C.    Respon Masyarakat

Masyarakat Banten pada waktu itu adalah merupakan salah satu potret masyarakat yang sangat kental dengan kepercayaan animisme dan dinamisme. Kebanyakan dari mereka meskipun beragama islam akan tetapi kepercayaan mengenai hal-hal mistis begitu erat dan sangat sulit dipisahkan dari kesehariam hidup mereka. Akan tetapi spertinya hal itu tidak berlaku bagi keluarga H. Qasad Mansyur, beliau merupakan salah satu keluarga yang sudah sangat taat dalam menjalankan segala apa yang diperintahkan oleh agamanya dan menjauhi segala yang dilarang, dan agama yang dianut itu ialah islam. Oleh karena keistiqomahannya itulah beliau ingin membangun sebuah pesantren dengan basis agama yang kuat.

Tujuannya tidak lain dan tidak bukan adalah untuk mensyiarkan agama Allah dan melanjutkan ajaran-ajaran yang telah diajarkan oleh para nabi dan rasul terdahulu, dan Alhamdulillah-nya seluruh yang dilakukan oleh beliau dapat diterima dengan baik oleh masyarakat disekitar sana. Walaupun tidak semua masyarakat disana menerima dengan baik dakwah yang dilakukan oleh H.Qasad Mansyur tetap dilakukan, dan usaha yang keras dari beliau akhirnya berbuah hasil yang manis, Pondok pesantren Daar El-Qolam lambat laun dikenal dan mulai diperhitungkan keberadaannya tidak saja oleh masyarakat yang tinggal disekitar daerah Gintung itu sendiri, akan tetapi kebesaran dan kemegahannya itu sudah dikenal hingga keseluruh pelosok Indonesia dan hingga kini pun santri dari pondok pesantren Daar El-Qolam sudah mencapai angka 10.000 lebih, itu semua merupakan hasil dari kerja keras dan usaha yang pantang menyerah dari Almarhum H.Qasad Mansyur sang empunya pondok pesantren yang sangat ideentik dengan warna hijau itu.

========

**Soal Latihan 1**
Menurut teks tentang Pondok Pesantren Daar El-Qolam, berapa jumlah santri pesantren itu hingga kini?
**Soal Latihan 2**
Silakan tulis lanjutan teks tentang respon masyarakat terhadap Pondok Pesantren Daar El-Qolam, dimulai setelah kalimat terakhirnya.

**Data Mentah**
========

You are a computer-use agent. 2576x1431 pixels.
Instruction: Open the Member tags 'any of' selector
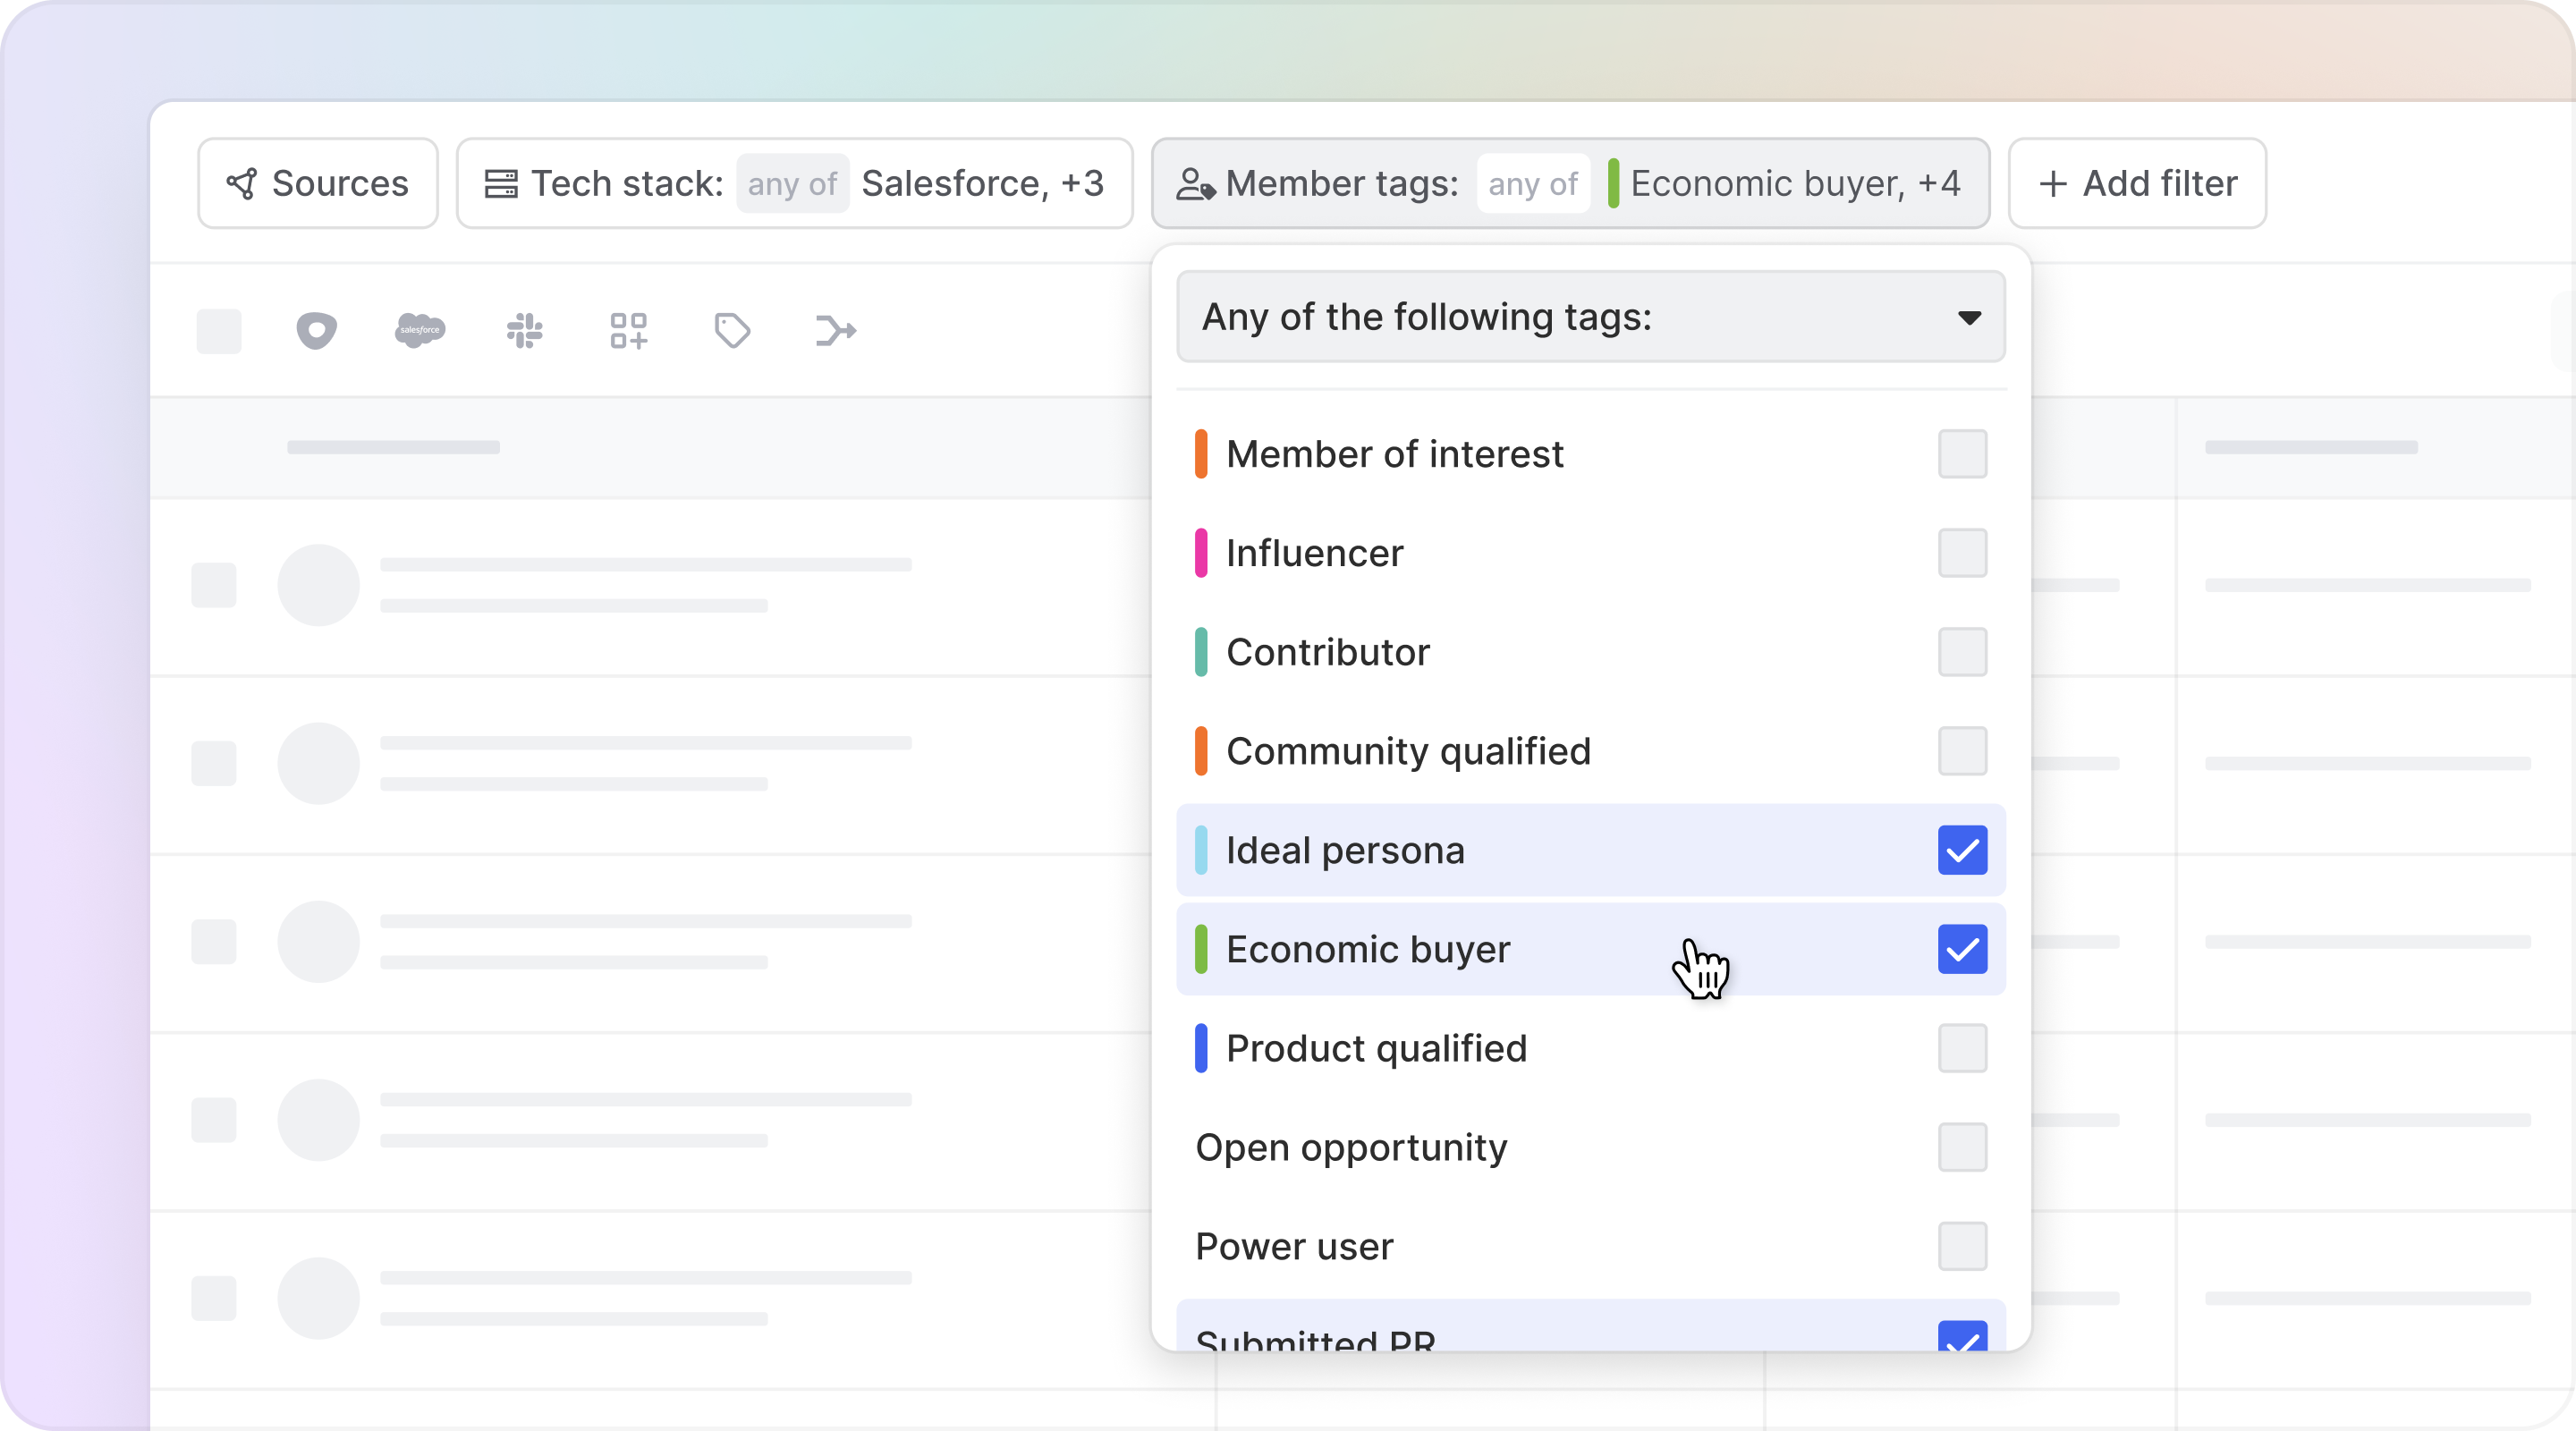tap(1532, 183)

========

**Hasil Akhir 1**
Jumlah santrinya sudah mencapai lebih dari 10.000.

**Hasil Akhir 2**
2.      Kelembagaan pesantren

a.           Struktur pesantren

 

 

 

PONDOK PESANTREN DAAR EL-QOLAM

PROGRAM EXCELLENT CLASS

           

 

            B. PROSES KBM

Kegiatan Rutinitas

Santri Pondok Pesantren Daar el-Qolam selama 24 jam wajib menetap di dalam komplek Pondok Pesantren. Semuanya wajib mengikuti rangkaian disiplin pesantren yang telah ditentukan, dengan pola hidup yang sangat berdisiplin dan terpola secara sistemik diharapkan seluruh santri dapat mengatur pola hidupnya.Hal ini senafas dengan salah satu poinpanca jiwa pesantren yaitu jiwa kemandirian (berdikari).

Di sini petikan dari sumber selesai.